Abstract:The deep unfolding approach has attracted significant attention in computer vision tasks, which well connects conventional image processing modeling manners with more recent deep learning techniques. Specifically, by establishing a direct correspondence between algorithm operators at each implementation step and network modules within each layer, one can rationally construct an almost ``white box'' network architecture with high interpretability. In this architecture, only the predefined component of the proximal operator, known as a proximal network, needs manual configuration, enabling the network to automatically extract intrinsic image priors in a data-driven manner. In current deep unfolding methods, such a proximal network is generally designed as a CNN architecture, whose necessity has been proven by a recent theory. That is, CNN structure substantially delivers the translational invariant image prior, which is the most universally possessed structural prior across various types of images. However, standard CNN-based proximal networks have essential limitations in capturing the rotation symmetry prior, another universal structural prior underlying general images. This leaves a large room for further performance improvement in deep unfolding approaches.
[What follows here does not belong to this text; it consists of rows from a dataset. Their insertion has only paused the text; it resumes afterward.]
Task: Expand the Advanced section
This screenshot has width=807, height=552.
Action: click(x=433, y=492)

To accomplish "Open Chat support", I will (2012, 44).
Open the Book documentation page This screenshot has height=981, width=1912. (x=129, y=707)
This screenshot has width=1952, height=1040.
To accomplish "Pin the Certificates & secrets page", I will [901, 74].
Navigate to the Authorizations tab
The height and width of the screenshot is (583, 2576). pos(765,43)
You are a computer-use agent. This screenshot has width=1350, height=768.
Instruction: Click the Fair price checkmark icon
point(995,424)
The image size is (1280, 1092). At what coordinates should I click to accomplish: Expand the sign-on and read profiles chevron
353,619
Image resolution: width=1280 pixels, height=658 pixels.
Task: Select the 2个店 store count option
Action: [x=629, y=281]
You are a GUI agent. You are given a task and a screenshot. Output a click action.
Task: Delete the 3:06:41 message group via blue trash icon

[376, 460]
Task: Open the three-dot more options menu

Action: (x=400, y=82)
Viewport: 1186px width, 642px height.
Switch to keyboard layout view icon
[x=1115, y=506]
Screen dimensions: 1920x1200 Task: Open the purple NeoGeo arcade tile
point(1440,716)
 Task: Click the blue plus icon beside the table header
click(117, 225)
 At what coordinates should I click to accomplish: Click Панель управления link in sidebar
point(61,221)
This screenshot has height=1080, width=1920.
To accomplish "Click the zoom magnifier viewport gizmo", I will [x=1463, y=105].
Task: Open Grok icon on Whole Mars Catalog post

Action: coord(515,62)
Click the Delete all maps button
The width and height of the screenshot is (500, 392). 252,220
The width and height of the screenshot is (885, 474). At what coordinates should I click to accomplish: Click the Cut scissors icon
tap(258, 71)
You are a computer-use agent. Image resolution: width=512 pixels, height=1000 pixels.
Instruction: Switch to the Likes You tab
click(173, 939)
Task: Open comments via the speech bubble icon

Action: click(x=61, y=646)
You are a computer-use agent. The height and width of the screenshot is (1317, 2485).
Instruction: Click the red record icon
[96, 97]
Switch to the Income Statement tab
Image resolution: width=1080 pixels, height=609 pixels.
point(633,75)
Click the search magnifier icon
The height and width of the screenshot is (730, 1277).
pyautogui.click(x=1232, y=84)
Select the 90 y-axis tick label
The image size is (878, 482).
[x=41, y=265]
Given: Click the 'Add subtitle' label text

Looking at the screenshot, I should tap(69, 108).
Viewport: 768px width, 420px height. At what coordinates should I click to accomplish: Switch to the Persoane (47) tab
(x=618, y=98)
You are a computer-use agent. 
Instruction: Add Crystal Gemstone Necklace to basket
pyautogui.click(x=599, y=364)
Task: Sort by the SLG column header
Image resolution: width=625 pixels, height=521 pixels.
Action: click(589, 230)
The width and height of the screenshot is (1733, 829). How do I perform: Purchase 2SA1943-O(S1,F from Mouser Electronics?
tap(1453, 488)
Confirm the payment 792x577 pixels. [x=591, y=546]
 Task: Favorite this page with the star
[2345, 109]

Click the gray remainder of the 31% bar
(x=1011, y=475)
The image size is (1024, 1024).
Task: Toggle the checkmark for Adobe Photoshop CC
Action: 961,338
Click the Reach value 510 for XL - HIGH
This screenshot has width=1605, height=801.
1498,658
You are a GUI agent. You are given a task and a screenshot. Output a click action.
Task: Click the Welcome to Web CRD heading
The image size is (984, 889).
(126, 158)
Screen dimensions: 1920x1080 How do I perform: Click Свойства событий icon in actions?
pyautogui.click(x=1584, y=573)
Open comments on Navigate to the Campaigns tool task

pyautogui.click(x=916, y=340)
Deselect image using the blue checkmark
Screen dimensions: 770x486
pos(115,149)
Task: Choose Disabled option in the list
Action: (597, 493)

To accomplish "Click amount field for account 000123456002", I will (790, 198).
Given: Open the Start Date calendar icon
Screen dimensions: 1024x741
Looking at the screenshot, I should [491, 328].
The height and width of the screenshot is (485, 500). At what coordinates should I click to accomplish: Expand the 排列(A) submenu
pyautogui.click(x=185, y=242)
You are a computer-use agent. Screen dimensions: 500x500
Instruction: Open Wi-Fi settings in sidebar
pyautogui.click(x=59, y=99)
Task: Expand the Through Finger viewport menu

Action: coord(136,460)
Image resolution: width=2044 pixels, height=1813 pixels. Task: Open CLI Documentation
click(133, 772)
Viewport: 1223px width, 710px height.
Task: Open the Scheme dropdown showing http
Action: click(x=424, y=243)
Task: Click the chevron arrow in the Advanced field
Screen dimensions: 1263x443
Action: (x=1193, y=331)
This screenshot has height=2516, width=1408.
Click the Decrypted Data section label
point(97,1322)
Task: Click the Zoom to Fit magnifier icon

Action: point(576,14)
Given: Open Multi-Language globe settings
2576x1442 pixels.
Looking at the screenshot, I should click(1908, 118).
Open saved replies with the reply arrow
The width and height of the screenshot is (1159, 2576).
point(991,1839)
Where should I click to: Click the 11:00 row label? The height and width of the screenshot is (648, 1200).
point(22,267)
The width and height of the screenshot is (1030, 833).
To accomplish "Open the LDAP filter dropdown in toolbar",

To address this issue, this study makes efforts to suggest a high-accuracy rotation equivariant proximal network that effectively embeds rotation symmetry priors into the deep unfolding framework. Especially, we deduce, for the first time, the theoretical equivariant error for such a designed proximal network with arbitrary layers under arbitrary rotation degrees. This analysis should be the most refined theoretical conclusion for such error evaluation to date and is also indispensable for supporting the rationale behind such networks with intrinsic interpretability requirements.